Would you transcribe only the lines from the one holding "You are a computer-use" through the end of the material, exactly, without any pictures?
Information Block Start
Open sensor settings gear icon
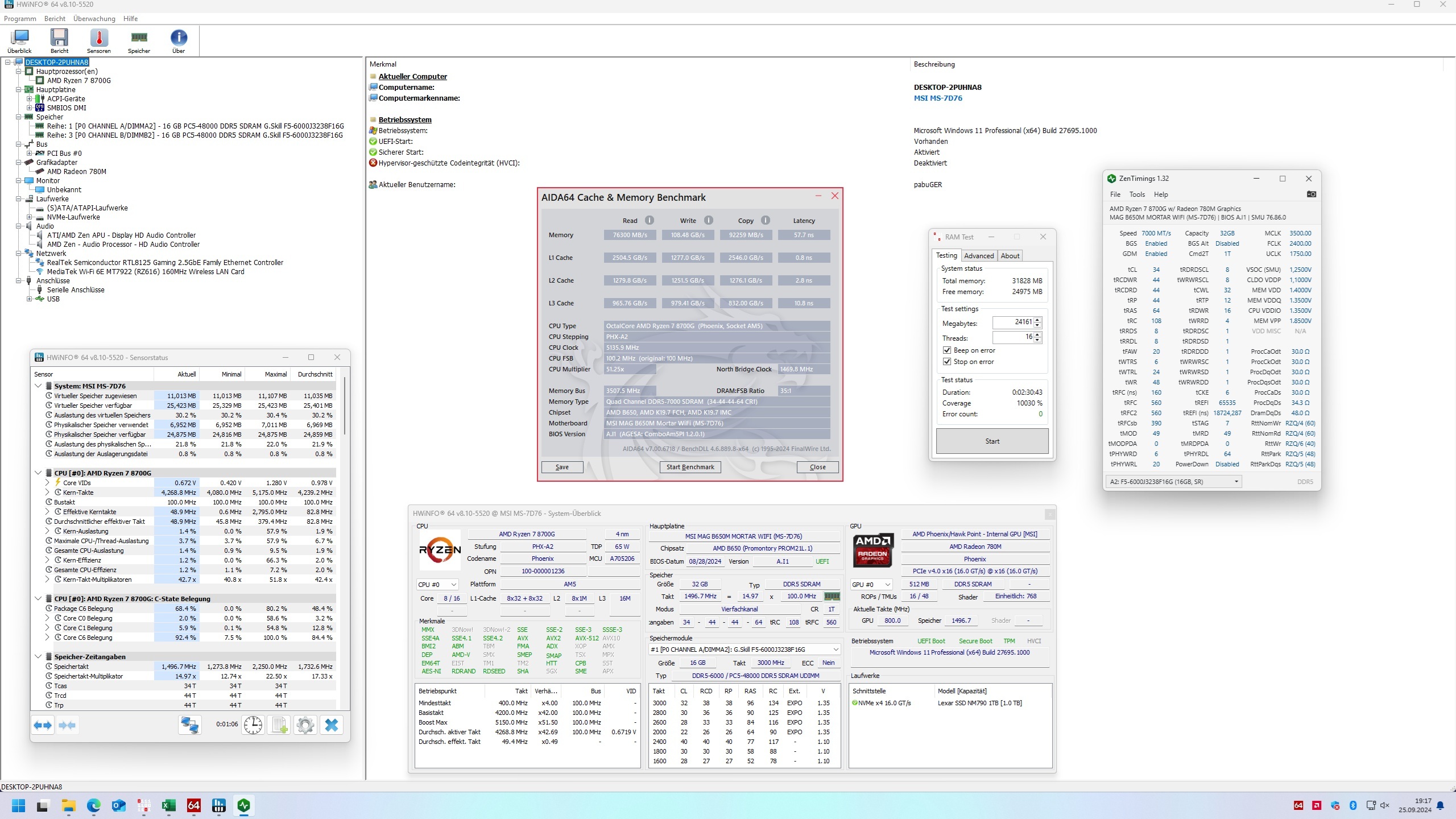 305,725
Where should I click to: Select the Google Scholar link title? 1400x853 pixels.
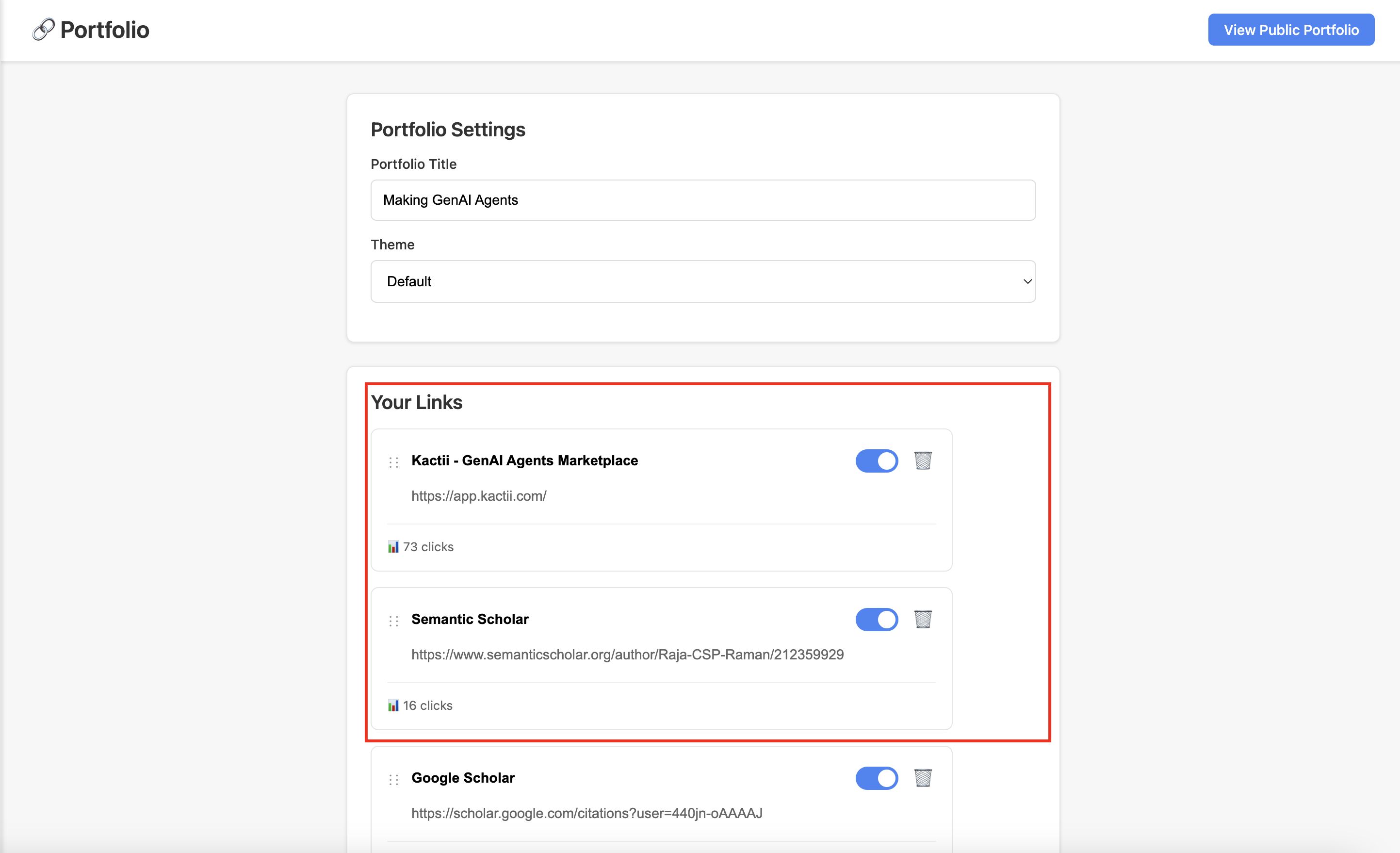[x=462, y=777]
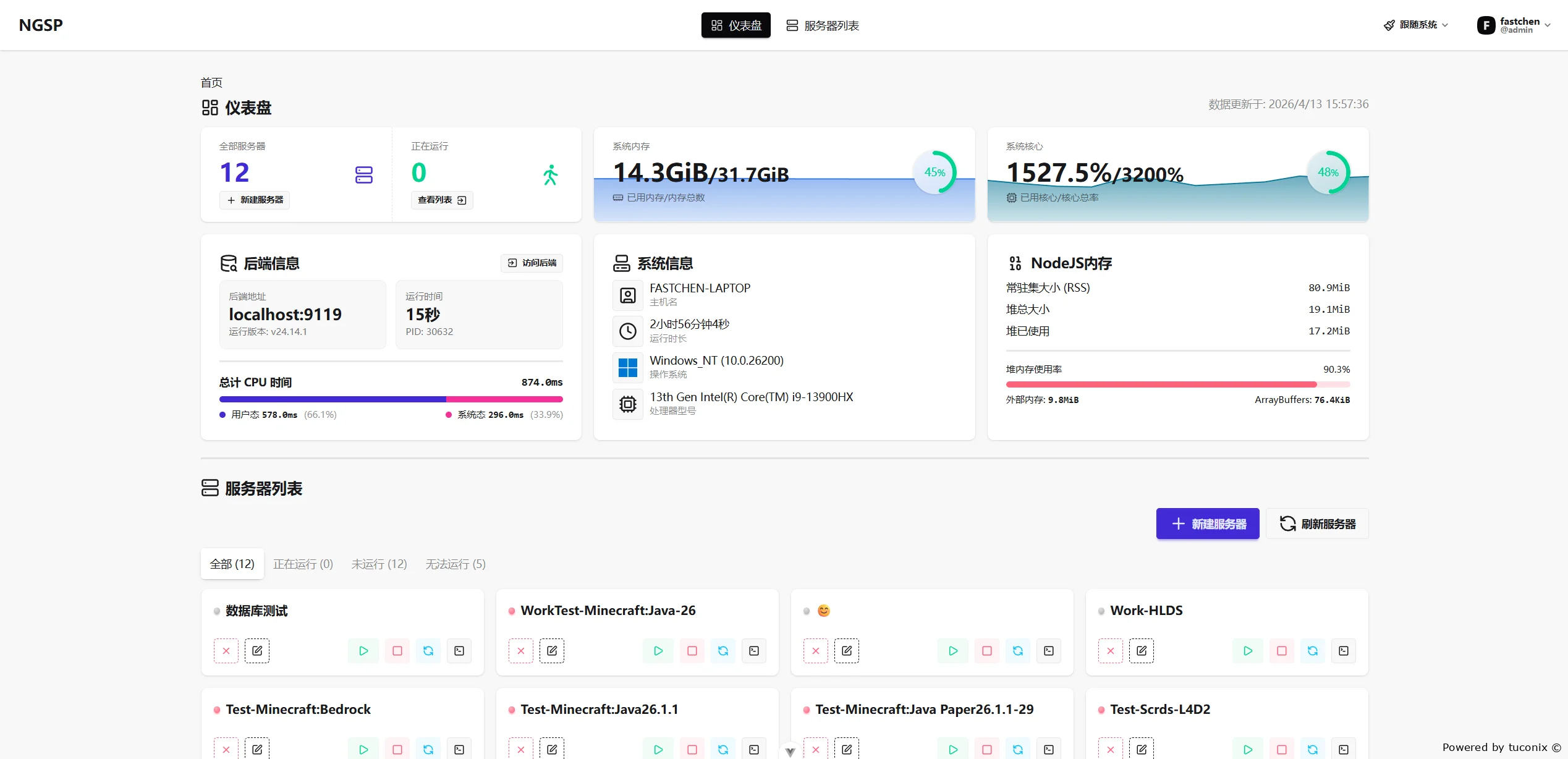Click the 堆内存使用率 progress bar
This screenshot has width=1568, height=759.
[x=1177, y=384]
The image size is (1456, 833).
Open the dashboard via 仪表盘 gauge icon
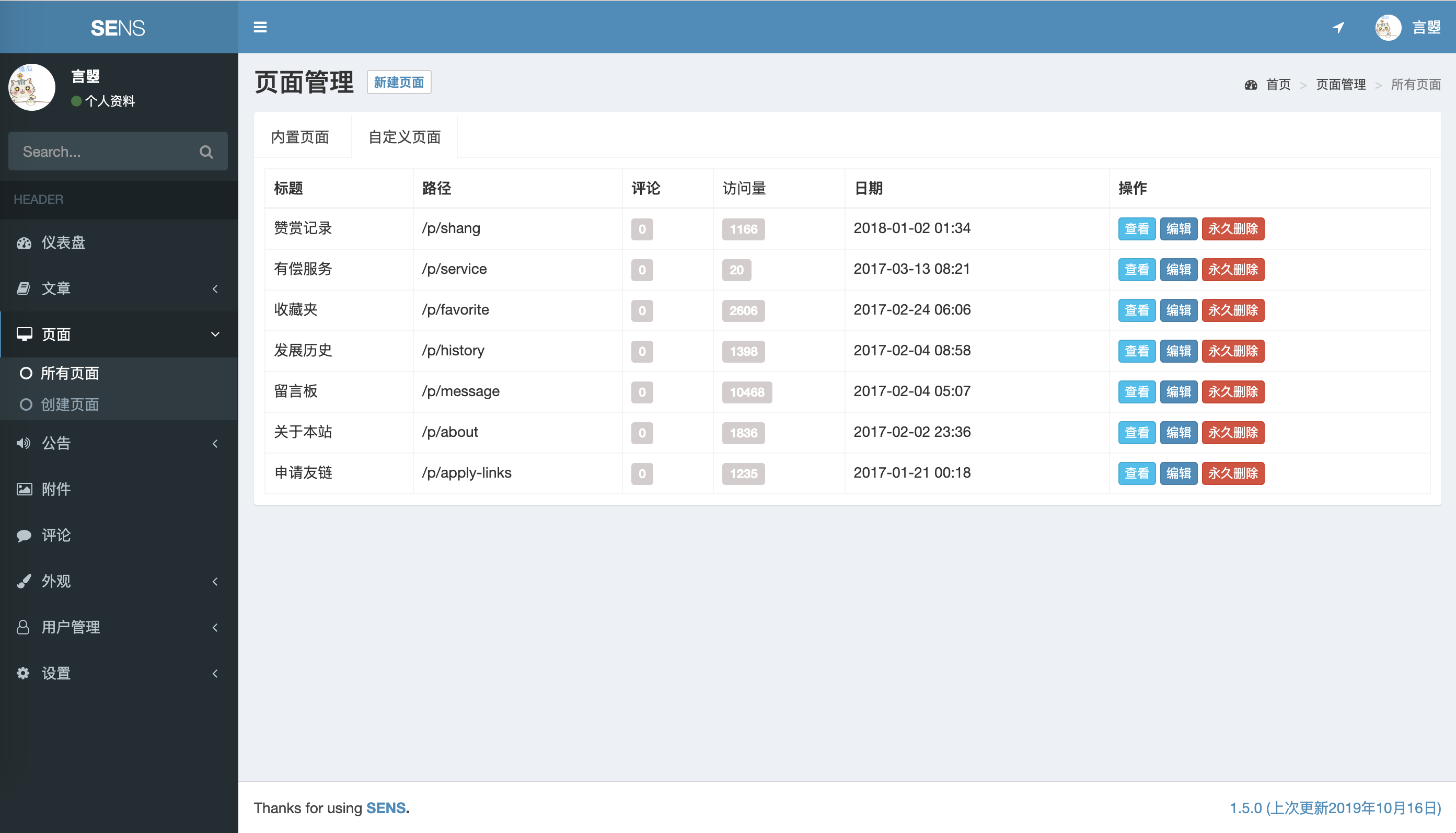click(24, 242)

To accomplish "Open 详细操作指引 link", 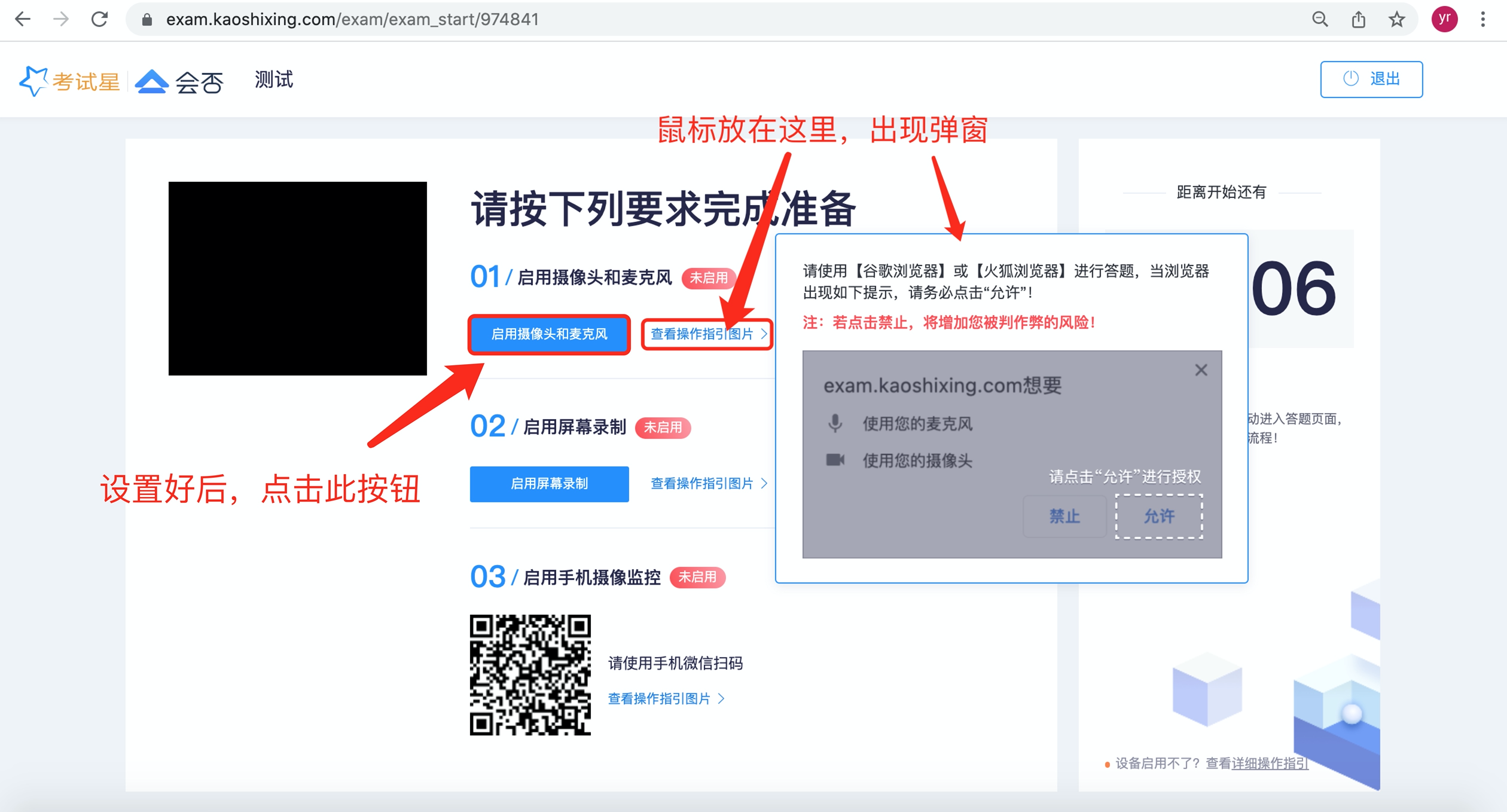I will pos(1270,764).
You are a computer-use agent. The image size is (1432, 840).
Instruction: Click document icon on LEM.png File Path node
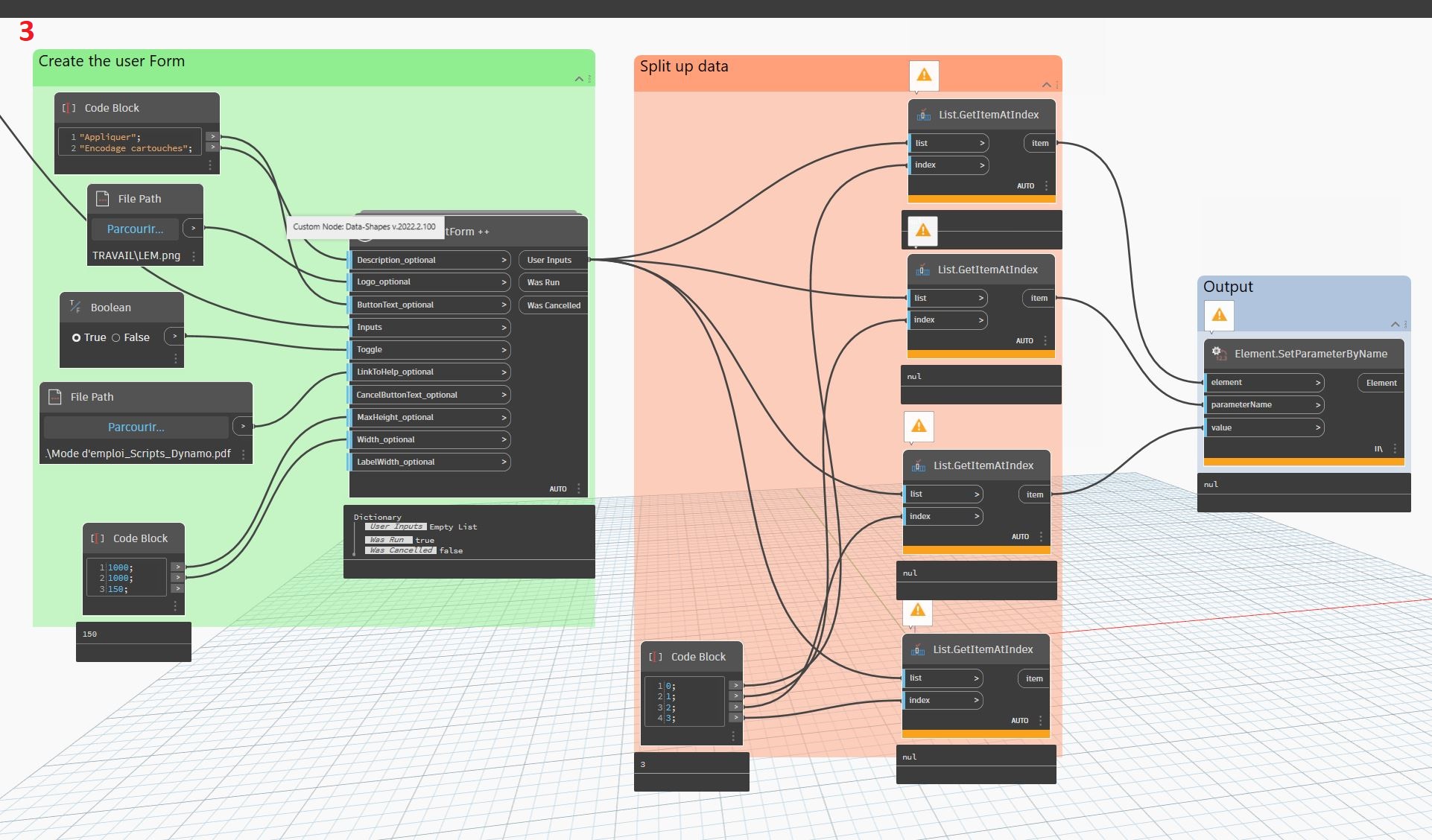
Information Block End
● **Answer to this problem**
You are a computer-use agent. The image size is (1432, 840).
Instruction: Click document icon on LEM.png File Path node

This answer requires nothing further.